There is something magic about the way Medem has used the paintings in the room as well as the decoration of the ceilings, the three spaces of the room (dormitory, bathroom and balcony) and the decorative elements in it, not only to offer different facets of the personality of the characters, or show different phases in their relationship, but to incorporate those little visual elements into the story, like the little angels on the ceiling, the Venus on the bedside table, etc. This is very Medem, who always uses the surroundings as part of the story not as a mere decorative item. This movie reminded me of Medem's Chaotic Anna, in the way he incorporates art into life, and gives art a meaning that is never decorative or purely aesthetic.

The movie could have been claustrophobic and theatrical, but it is not. The story, despite happening in the room, goes well beyond the room through the conversations of the characters and their use of the Internet to show pieces of their present and respective identities.

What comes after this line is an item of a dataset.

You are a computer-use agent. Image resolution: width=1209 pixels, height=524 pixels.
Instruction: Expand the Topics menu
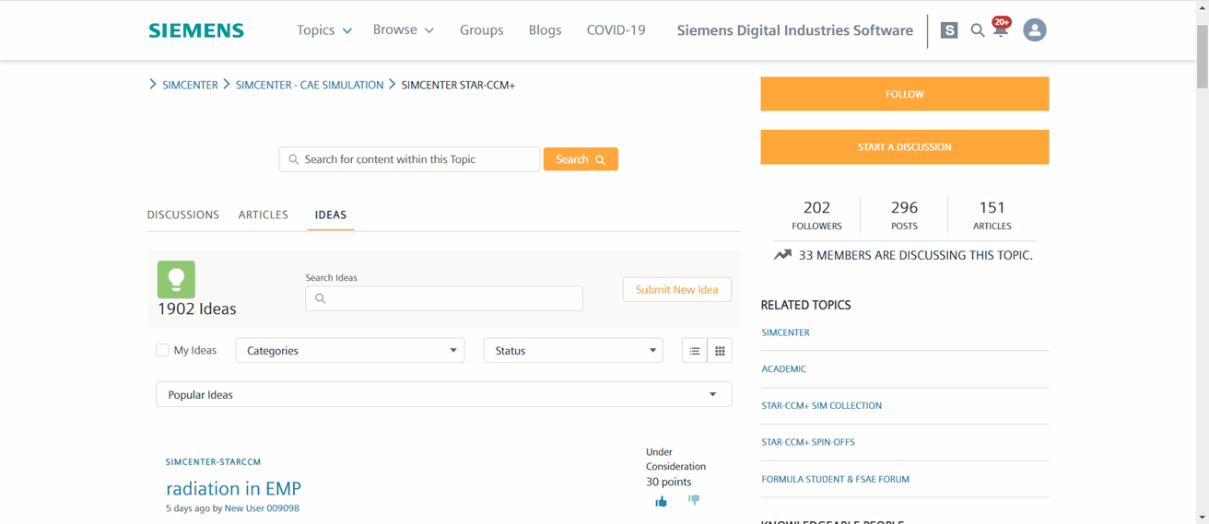pyautogui.click(x=323, y=30)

Medem also shows a wonderful direction of the actors, which is reduced to the two leading actresses and four very secondary roles. The bed scenes are very erotic, definitely hot, still tastefully filmed.

The two main actress are great in their role, especially Elena Anaya as the honest and emotionally fragile Spaniard lesbian Alba. She believes her role (she is a recent out-the-closet lesbian herself), and gives all what she has, showing a great acting registry from comedy to tragedy, from sweetness to cockiness. Natasha Yarovenko is not as good, but still believable as the mysterious athletic sincere and strong hetero Russian beauty Natasha, shocked by her own attraction towards Alba. There seems to be certain intimacy between the camera and the actresses, an understanding and acceptance that makes the story believable. Moreover, the two actress have a great chemistry on camera and, something extremely important in a movie like this.

The main problem, to me, with the movie is going over the top in the drawing of the characters, so they seem somewhat removed from the viewer, not always believable. 1/ Do the characters need to have perfect bodies for the story be more believable? I mean, the two actresses have wow bodies, especially Yarovenko, so you feel that it is pure logic that they felt attracted to each other. What about having the same story with two actresses that feel attracted to each other but look more normal and less gorgeous? Said in other words, characters for which the physic attraction is not that so obvious, still equally strong. Otherwise, you are stereotyping lesbians and bi-curious as gorgeous girls only attracted to super-duder gals. 2/ Do the characters need to have such a high professional profile to be more interesting? I don't think so. A normal person can have a great story to tell, immense depth in her soul, be very hot and attractive, and still be an office worker, for example. Finally, despite he music being very beautify, it is also very repetitive and you end resenting it.

To be honest, when I heard that Medem wanted to film a movie like this, I thought that it was just out of character. But, after watching it, I think he has adopted the story and made it completely his. A story that I thought would not interest me at all, and, on the contrary, I enjoyed immensely.